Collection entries
= = = = = = =

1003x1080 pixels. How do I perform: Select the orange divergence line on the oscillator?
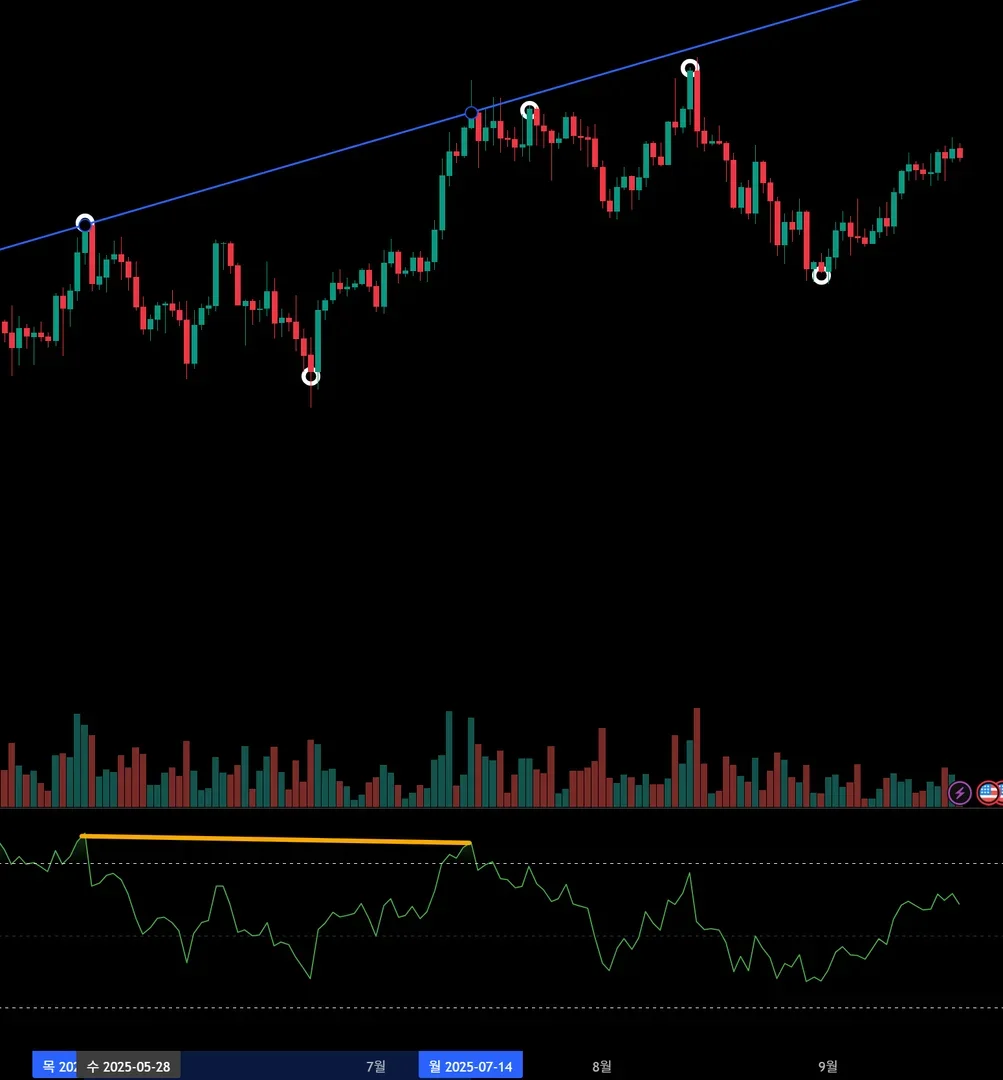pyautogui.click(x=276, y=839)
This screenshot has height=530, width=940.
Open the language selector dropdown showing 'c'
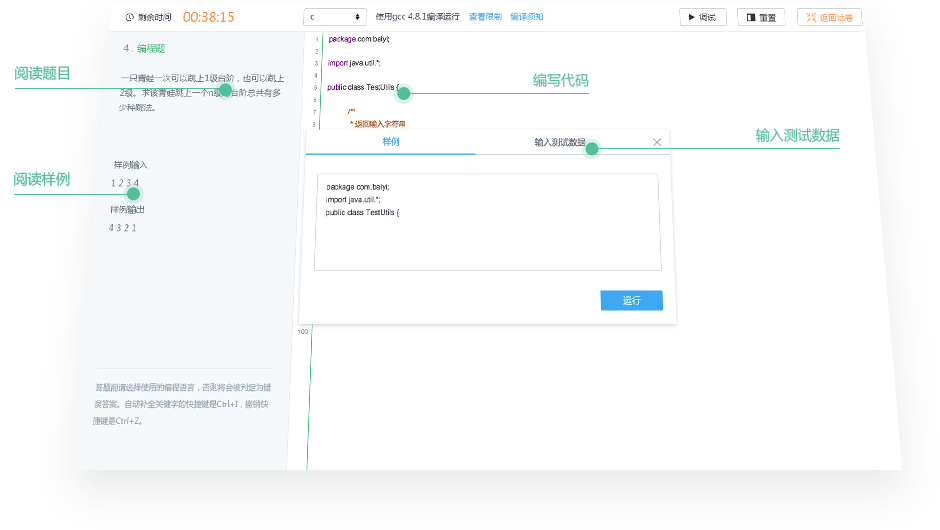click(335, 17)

= = = = = = =

→ THE REQUEST:
Retype the text lines of the items above word for word, omitting the pictures.

→ CORRECT OUTPUT:
1003x1080 pixels. How do I perform: Select the orange divergence line on the oscillator?
pyautogui.click(x=276, y=839)
This screenshot has height=530, width=940.
Open the language selector dropdown showing 'c'
click(335, 17)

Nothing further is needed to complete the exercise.